[Opening SUPPLIED RECORDS section]

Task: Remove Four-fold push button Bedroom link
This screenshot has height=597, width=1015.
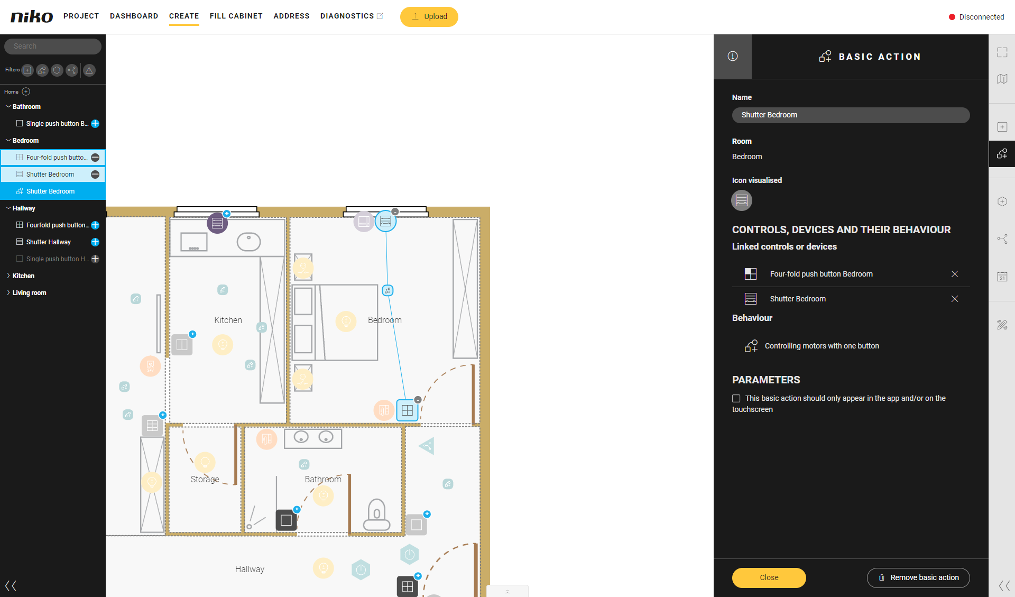Action: [954, 274]
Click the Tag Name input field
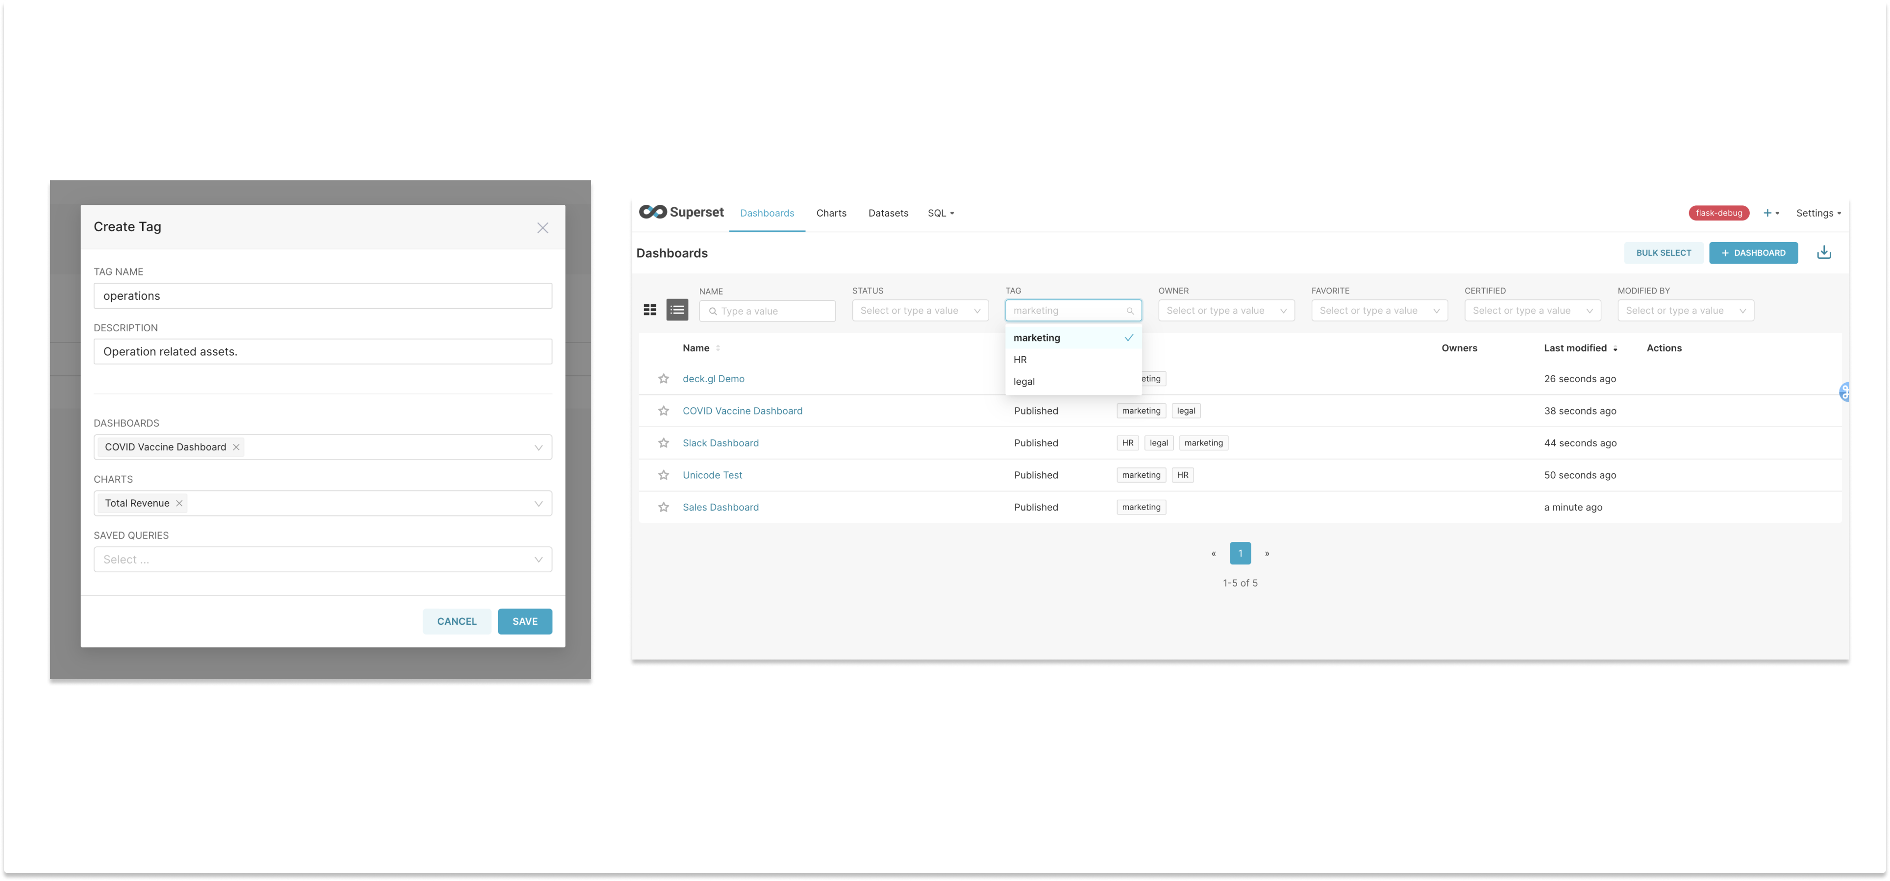 pyautogui.click(x=323, y=296)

[Closing SUPPLIED RECORDS section]

Each line above has to be returned exactly. Drop the pictures.

§ ANSWER FOR THIS EXERCISE:
Task: Remove Four-fold push button Bedroom link
This screenshot has height=597, width=1015.
Action: [954, 274]
Click the Tag Name input field
 pyautogui.click(x=323, y=296)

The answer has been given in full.